鴨長明と兼好法師が『無名抄』と『徒然草』で、登蓮法師(※1)の振舞をそれぞれの視点でとらえて述べているのがなかなか興味深い。
(1)「無名抄 16 ますほのすすき」から、
「雨の降る日に、ある人のところに気心の知れたもの同士が集まって、古い事などを語っているうちに、『ますほのすすきというのは、どんなすすきなのだろう』という話になり、一人の老人がおぼろげな様子で『渡辺(※2)というところに、これに詳しい聖がいると聞いたが』と話し始めた。
座に加わっていた登蓮法師はこれを耳にして、言葉少なになり考え込んでいたが、いきなり邸の主人に『蓑と笠があれば暫くお借りしたい』と言うので、主人は何事かと思いながらも蓑と笠を取り出したところ、登蓮法師は座を立って蓑を纏い藁沓を履いて今にも出かけそうな様子なので、皆が訝しく思ってどういう事かと聞くと、『これから渡辺へ向かいます。このところずっと疑問に思っていた事を明らかに出来る人がいると聞いたうえは、どうしても会って直に尋ねたい』と云う。
一座の人は呆れながら『それにしても、雨が止んでからでもよいのでは』と引き留めにかかったが、登蓮法師は『なんと愚かな事を言われるものか。自分の命も他人の命も雨が晴れるまで待つなどということはありません。ともかく今は静かにお待ちください』と言い置いて雨の中を出かけて行った。並外れた数寄者(※3)である。
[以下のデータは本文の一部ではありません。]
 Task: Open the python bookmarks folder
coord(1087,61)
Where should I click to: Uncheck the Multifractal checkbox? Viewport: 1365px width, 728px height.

さて、思い通りに尋ねた聖に会えて年来の疑問を明らかにした登蓮法師はこの事を大切に秘蔵して滅多に人に云う事はなかった」
(2)「徒然草 第百八十八段」から、
「人の多く集まっている中で、ある者が、『ますほの薄(すすき)、まそほの薄などいふ事がありますが、わたのべの聖がこの事を伝へ詳しく知っているようです』と語るのを、その座に加わっていた登蓮法師が聞いて、雨降が降っているにもかかわらず、『蓑笠があればお貸し願いたい。かの薄のことを教わりに、わたのべの聖のもとに尋ねてまいりたいので』と言うのを、『それにしてもあまりにも慌ただしい。雨が止んでからにされては』と皆が留めるのを『とんでもないことを仰いますな。人の命は、雨の晴れ間を待ってくれるものでしようか。私も死に、聖も亡くなってしまえば、尋ねて聞く事もできません』と言い残して雨の中を駆け出してゆき、聖から習ったと申し伝えたという事こそ、大したことであり、またありがたいことです。
『敏(と)き時は則(すなわ)ち功あり』(※4)と論語にもございます。この薄(すすき)について知りたいと思った登蓮法師のように、悟りを開いて人間として完成する機縁となる一大事の因縁を思うべきです」
さて、薄についての疑問を明らかにするために思い立ったその時に雨の中を聖の元に走った登蓮法師の振舞を、自らを数寄者と任じる長明は「数寄者はこうでなくては」と称賛している。
それに対して、人生の傍観者たる兼好法師は、登蓮法師の素早い行動力を『論語』を引き合いに出して「人生訓」の例えとして述べている。
(※1)登蓮法師:生没年未詳。治承2年(1178)頃には生存、出自未詳。俊恵の白河の僧房「歌林苑」に出入りしていた隠遁歌人。『詞花集』以下の勅撰集に19首入集。『登蓮法師集』がある。
(※2)渡辺(わたのべ):「渡辺」または「渡部」と書く。摂津の国西成郡にあった地名で難波江の渡り口の地。
(※3)数寄者(すきもの):風雅な人。この場合は和歌を好む人。
(※4)『敏き時は則ち功あり』:機敏であれば成功する。弟子の子張が孔子に仁を問うた中で、子曰(のたまわ)く「・・・・・敏なれば則ち功あり・・・・」とある。